M.D. Uroff agrees, seeing the end of the poem as a tentative return to health, but also views the poem as an expression of the mind's ability to “generate hyperboles to torture itself.” In other words, he does not want the general interpretation – that the speaker chooses life – to distract from the harshness of her perspective towards life. Barbara Hardy concurs, writing that the tulips are “inhabitants of the bizarre world of private irrational fantasy, even beyond the bridge of distorted science: they contrast with the whiteness of nullity and death, are like a baby, an African cat, is like her wound (a real red physical wound, stitched to heal, not to gape like opened tulips) and, finally, like her heart;” yet they, more than anything else, are what brings her back to life. It is safe to assume that without them, she would have remained ensconced in her bed, enjoying her lifelessness. The irony of the tulips is that they save her by torturing her, by forcing her to confront a truth that she otherwise would ignore in favor of the easier lifelessness. What this interpretation implies, then, is that the choice of life is necessarily a difficult and painful one, whereas death is not itself a choice but rather simply a refusal to continue living.

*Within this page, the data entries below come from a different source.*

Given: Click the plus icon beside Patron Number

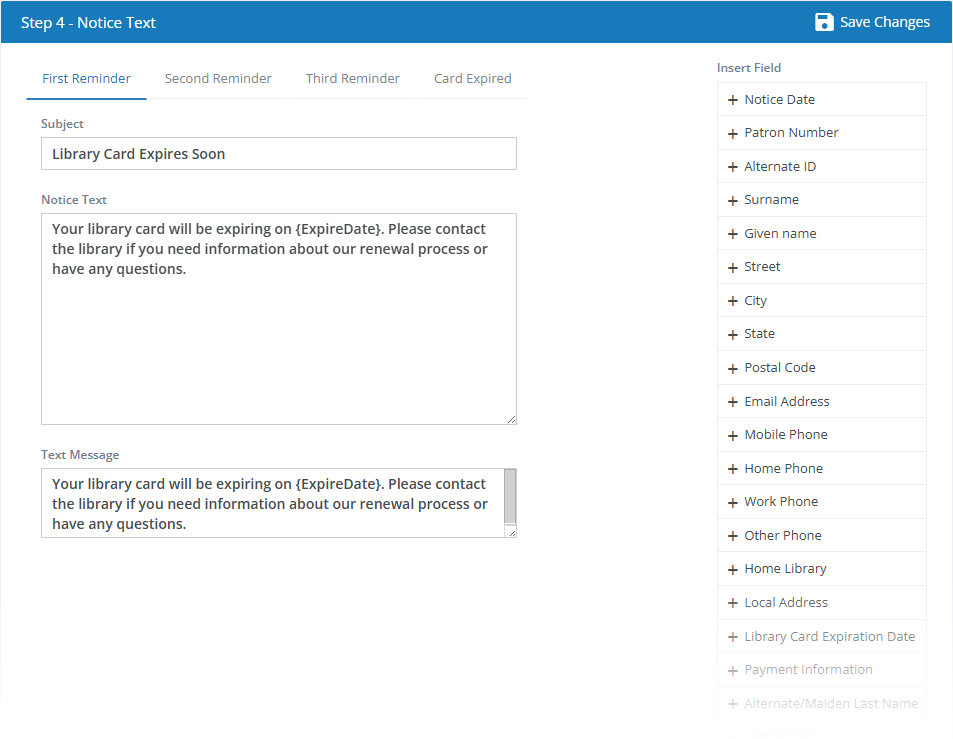Looking at the screenshot, I should pyautogui.click(x=732, y=133).
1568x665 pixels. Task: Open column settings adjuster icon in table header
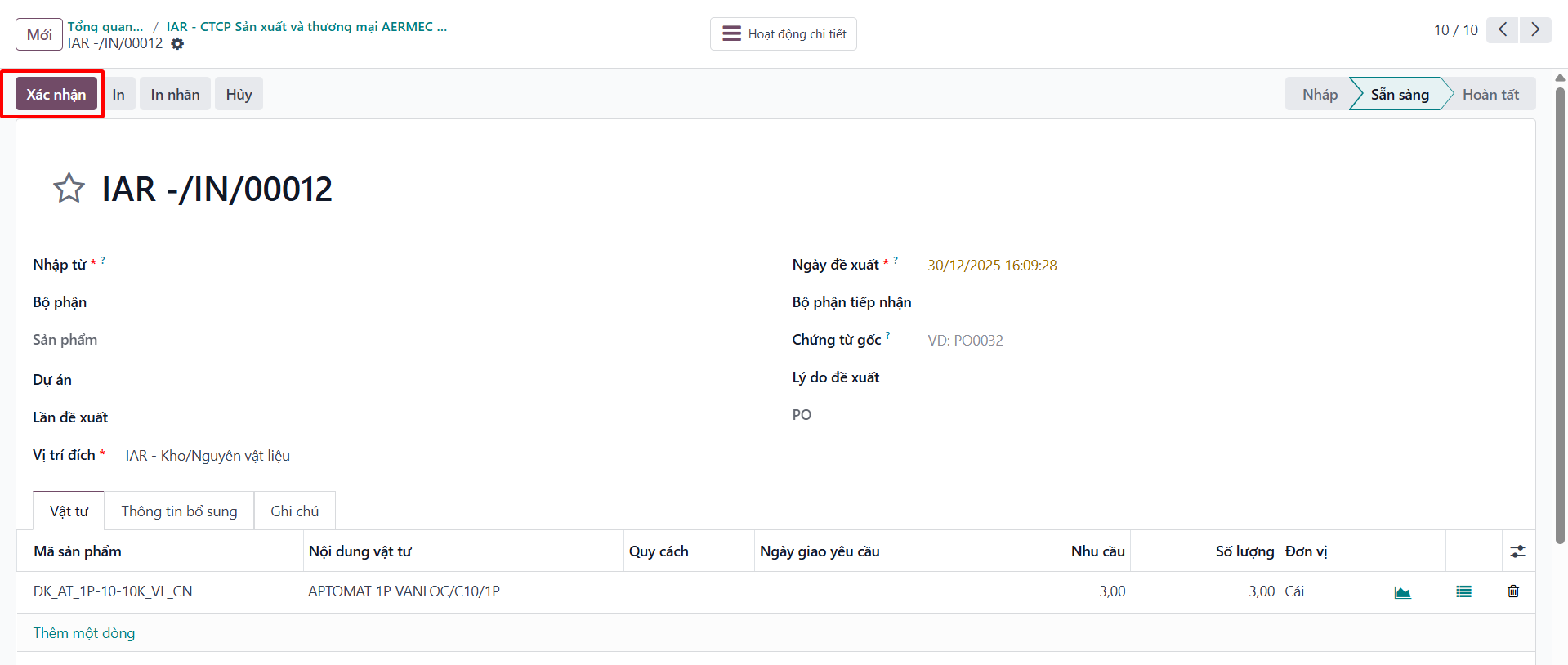[x=1517, y=551]
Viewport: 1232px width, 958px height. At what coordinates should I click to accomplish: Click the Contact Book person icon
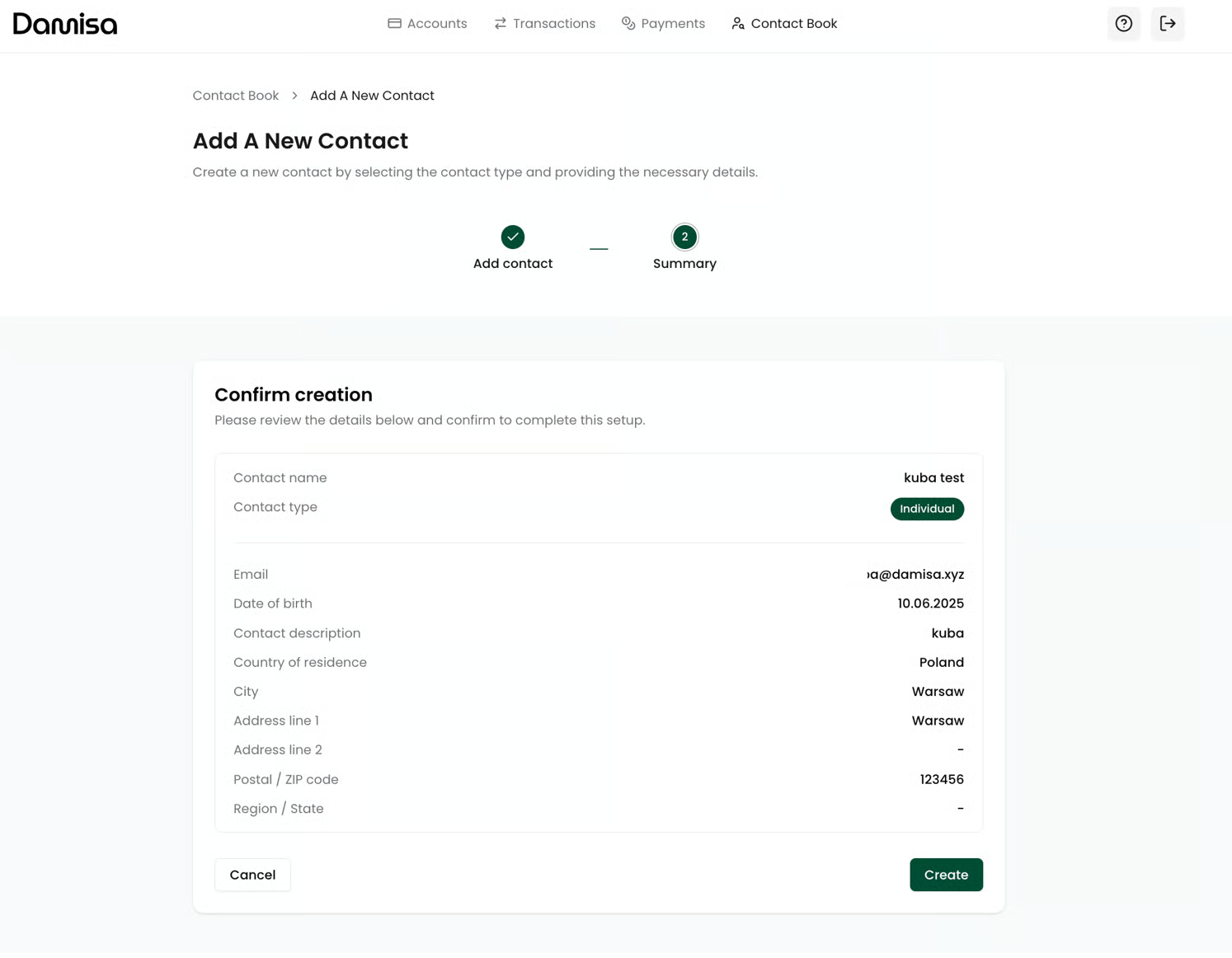[738, 24]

The speaker is in a hospital bed and describes her experience using an image of red tulips (presumably a gift) that interrupt her calm stay in the white hospital.
During her stay at the hospital she has given up everything, including her identity, as expressed by the lines:

I am nobody; I have nothing to do with explosions.

I have given my name and my day clothes up to the nurses

And my history to the anaesthetist and my body to surgeons.

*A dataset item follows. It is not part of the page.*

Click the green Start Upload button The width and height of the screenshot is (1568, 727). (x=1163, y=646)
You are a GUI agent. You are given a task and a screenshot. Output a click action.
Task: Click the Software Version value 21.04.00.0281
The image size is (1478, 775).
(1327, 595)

She wishes to remain in a state of emptiness, but the flowers intrude upon this state:

I didn't want any flowers, I only wanted

To lie with my hands turned up and be utterly empty.

Eileen Aird remarks: "The world of Ariel is a black and white one into which red, which represents blood, the heart, and living is always an intrusion." Renée R. Curry takes this further by claiming the tulips signify "by their glorious and bold colors, glaring Otherness."